--- GIVEN RECORDS ---

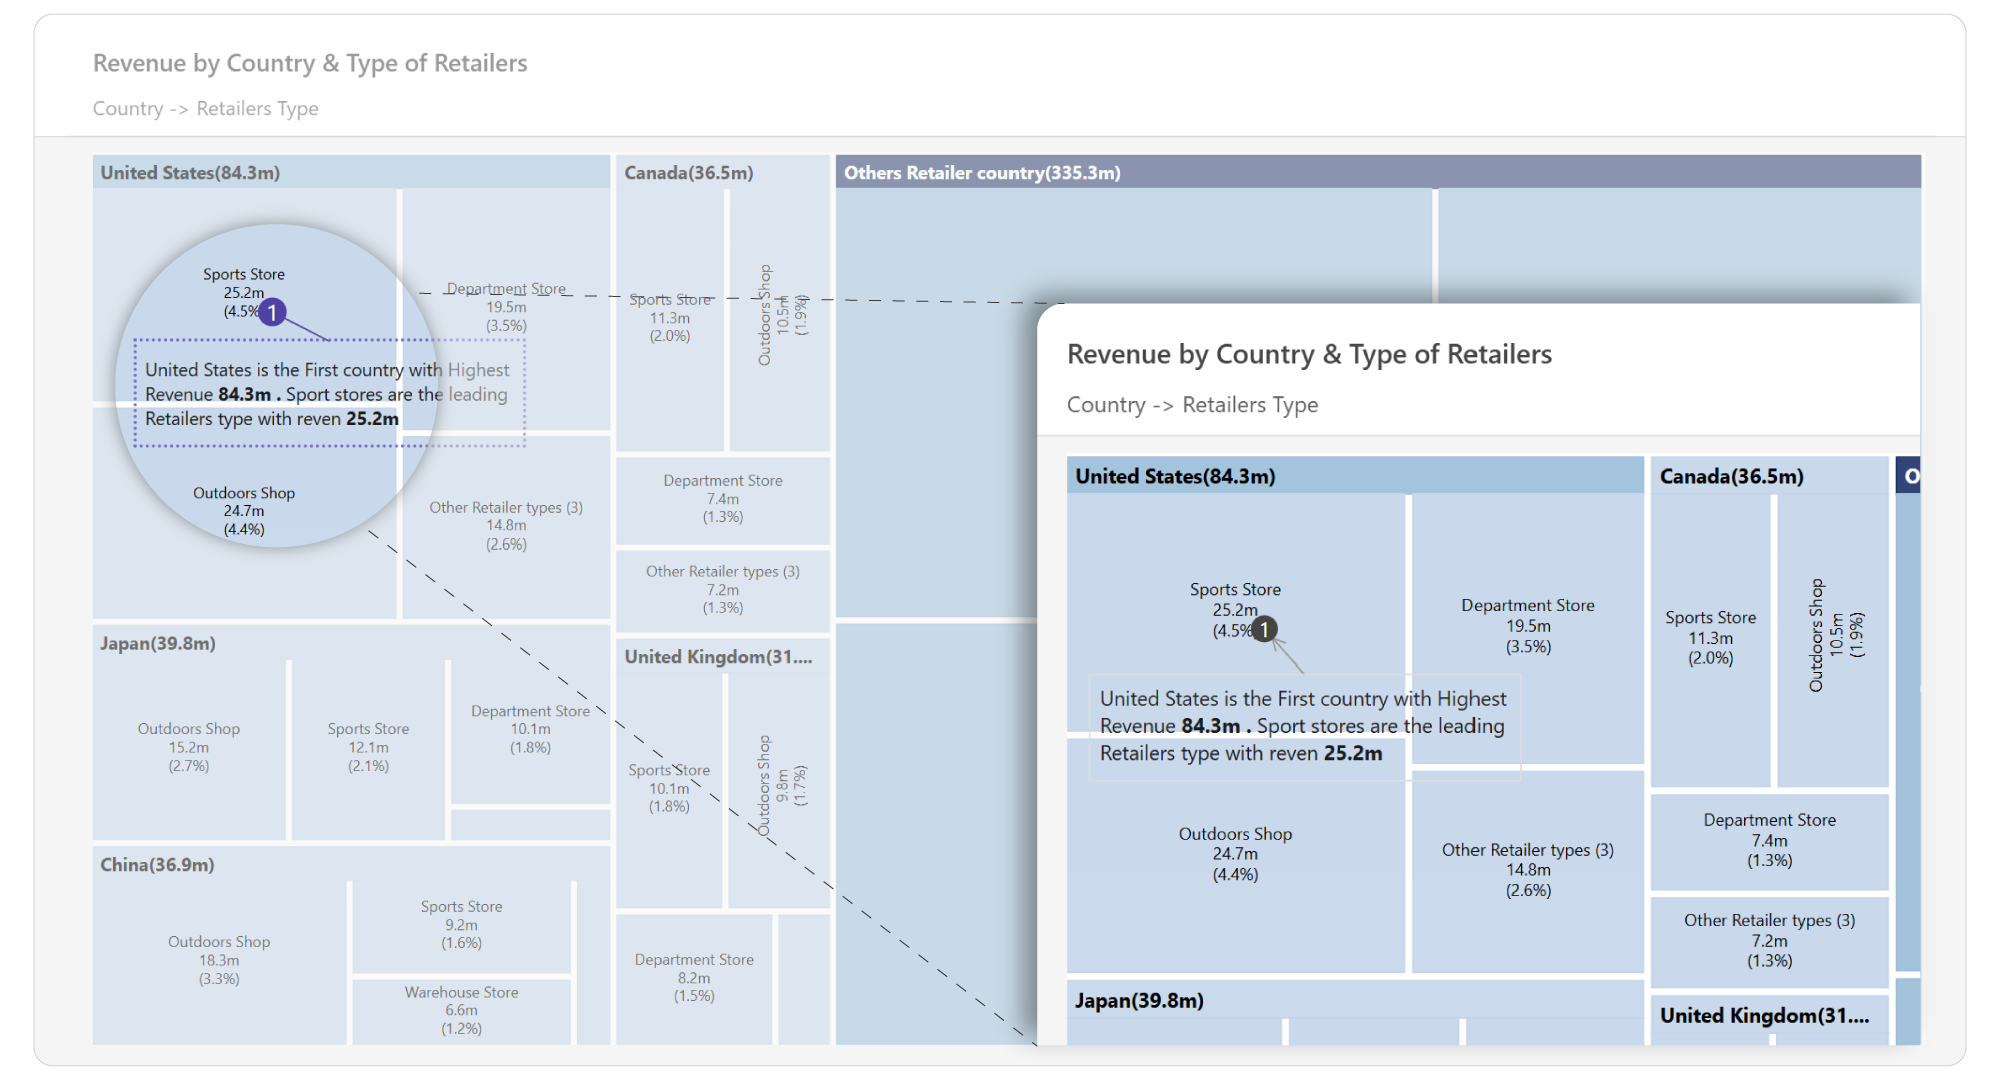Click the Japan Outdoors Shop 15.2m tile
The image size is (2000, 1080).
pyautogui.click(x=189, y=749)
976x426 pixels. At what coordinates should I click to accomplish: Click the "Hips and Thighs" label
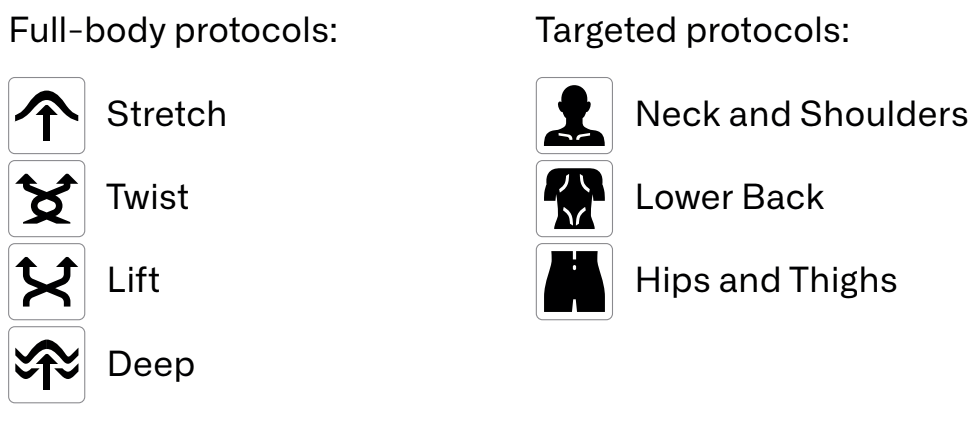tap(766, 281)
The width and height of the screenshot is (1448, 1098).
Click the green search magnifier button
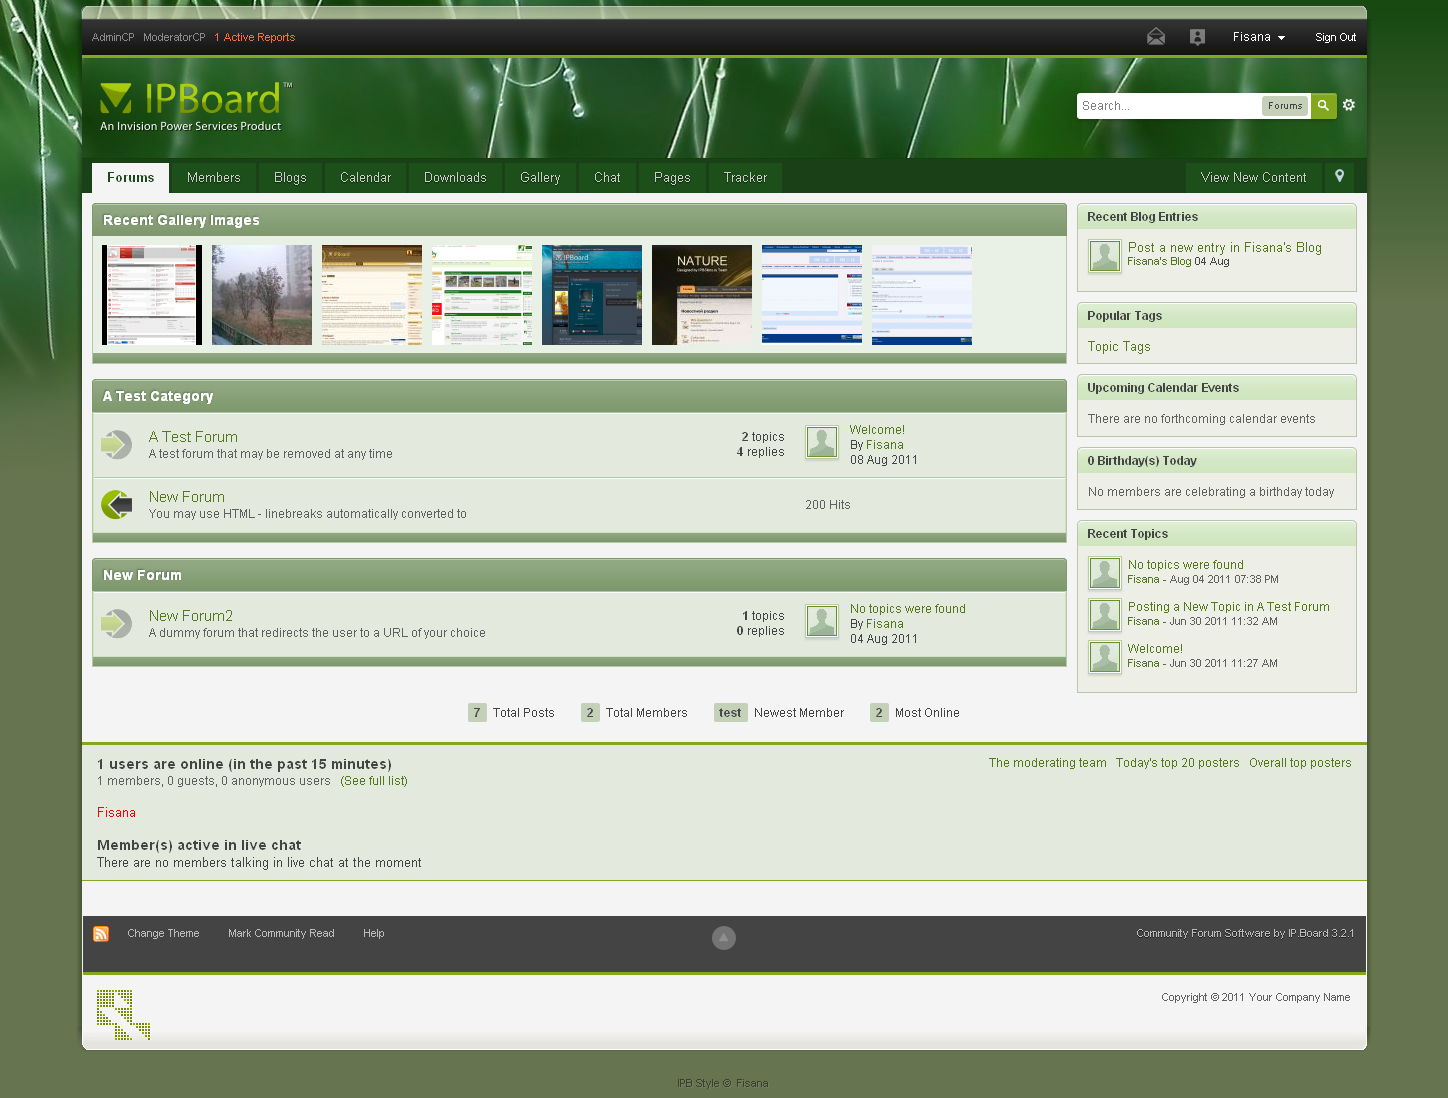[x=1323, y=106]
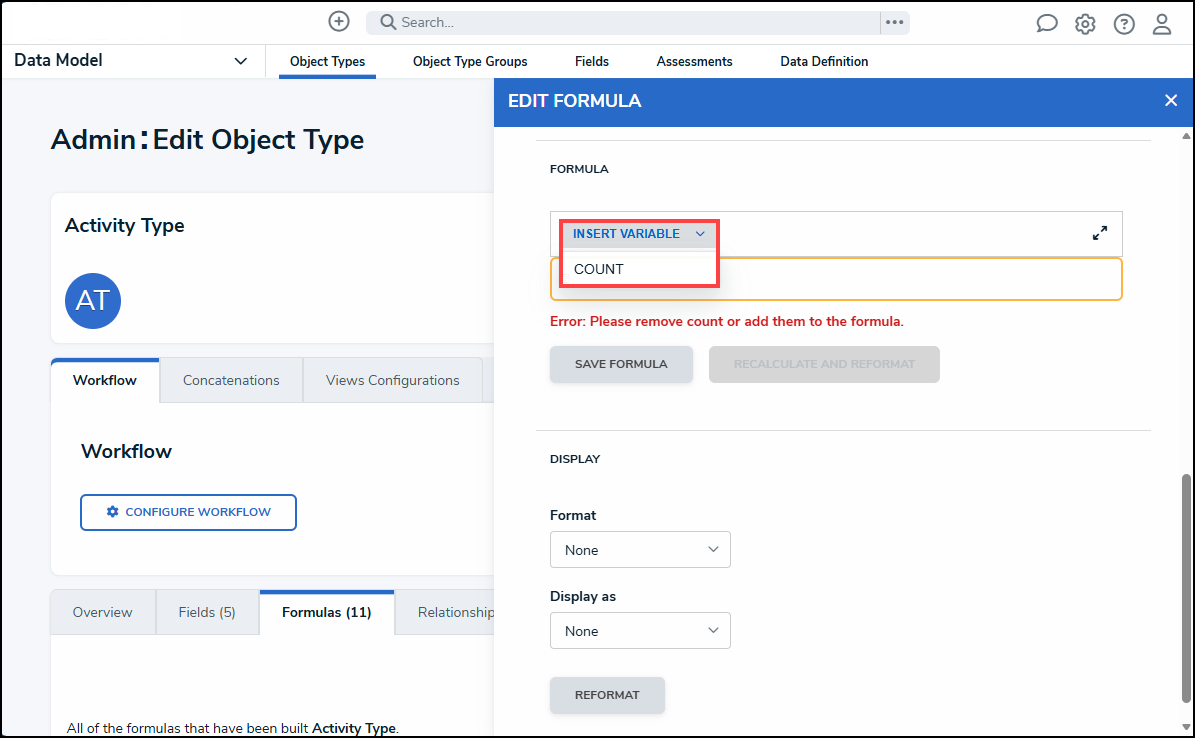
Task: Click the search ellipsis options icon
Action: pos(894,22)
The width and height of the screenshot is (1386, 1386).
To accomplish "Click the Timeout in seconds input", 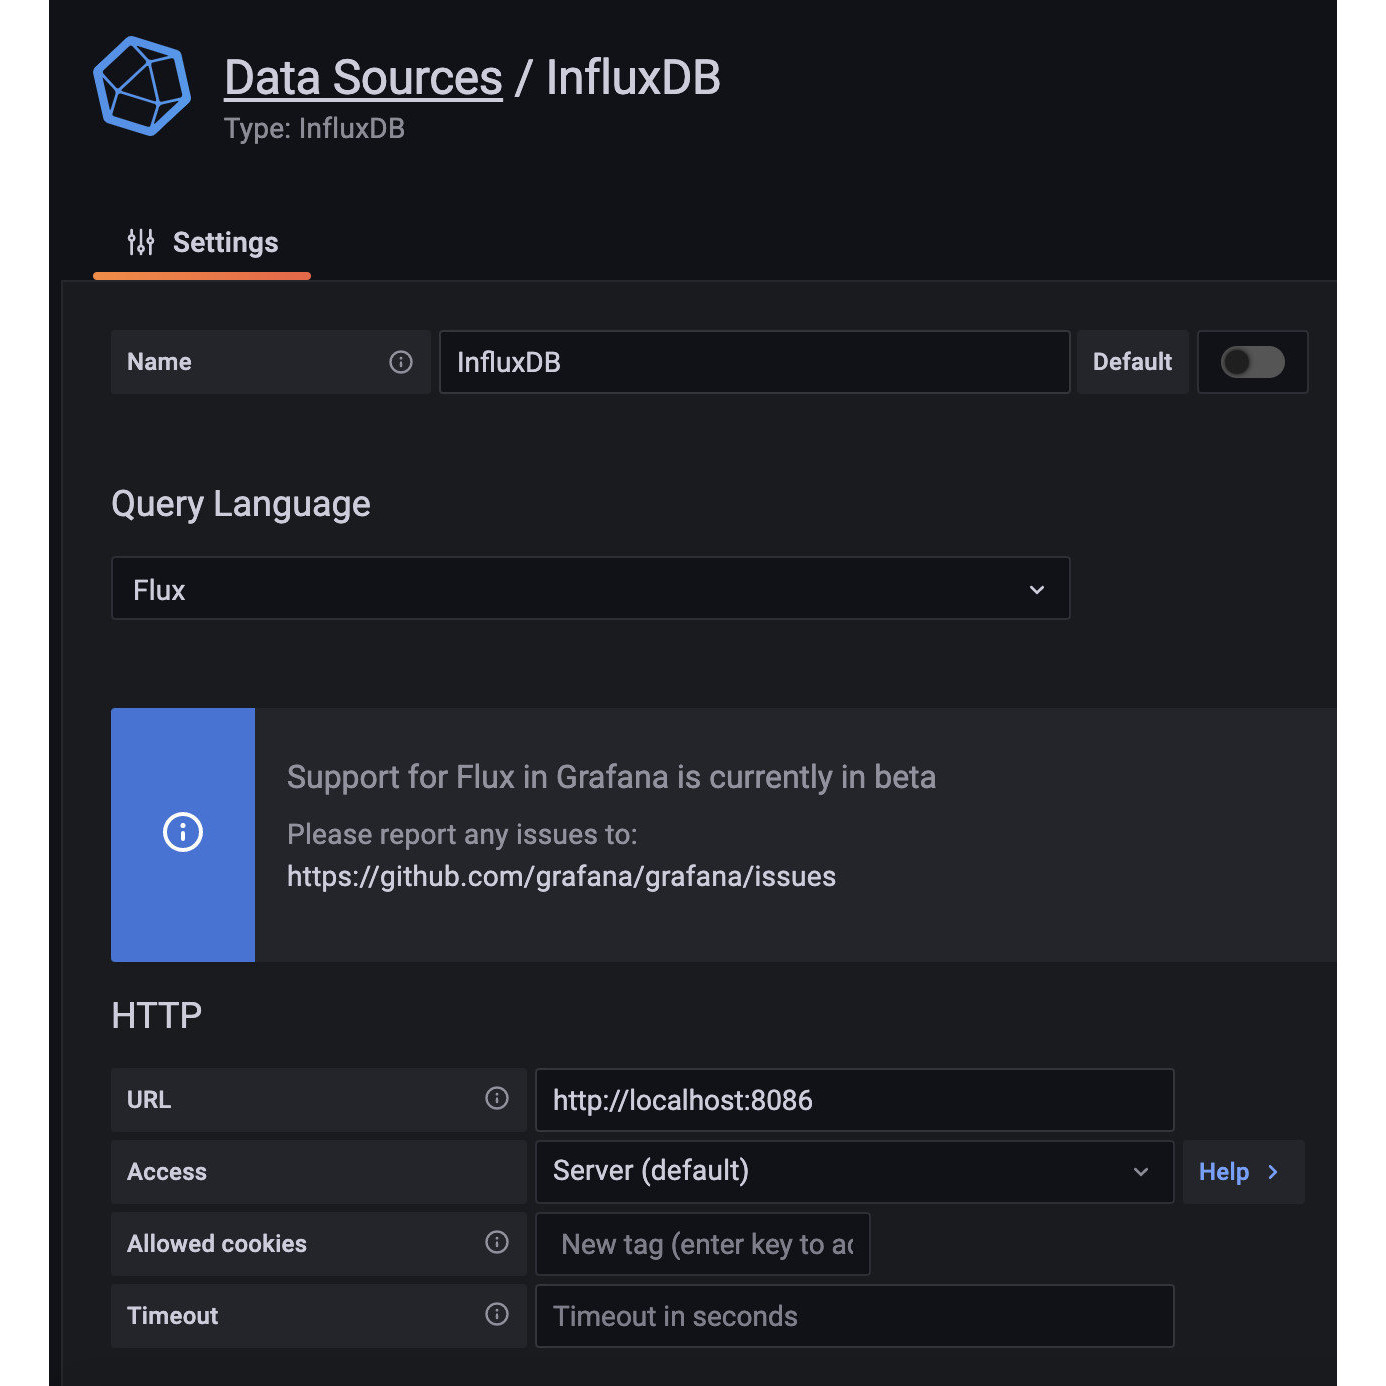I will tap(854, 1315).
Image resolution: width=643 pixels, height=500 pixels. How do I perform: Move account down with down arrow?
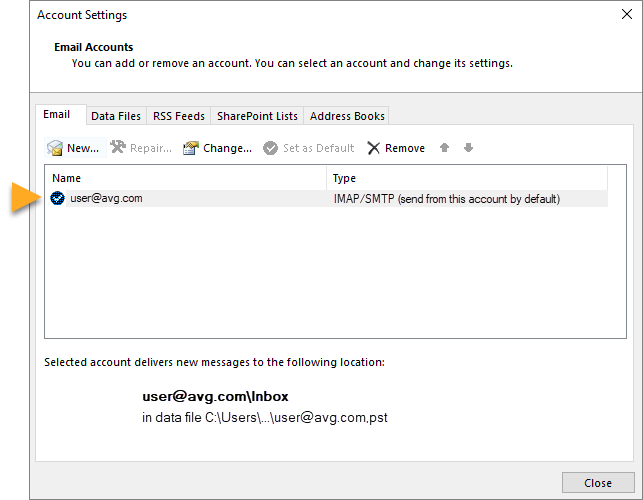click(468, 148)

---

→ EXERCISE
Shift every coordinate in the answers up by 18 while copying out the rows from the line with "Image resolution: width=643" through the end of the rows, keeping the requests as they are and leaving out the pictures.

→ THE ANSWER
Image resolution: width=643 pixels, height=500 pixels. How do I perform: Move account down with down arrow?
click(486, 166)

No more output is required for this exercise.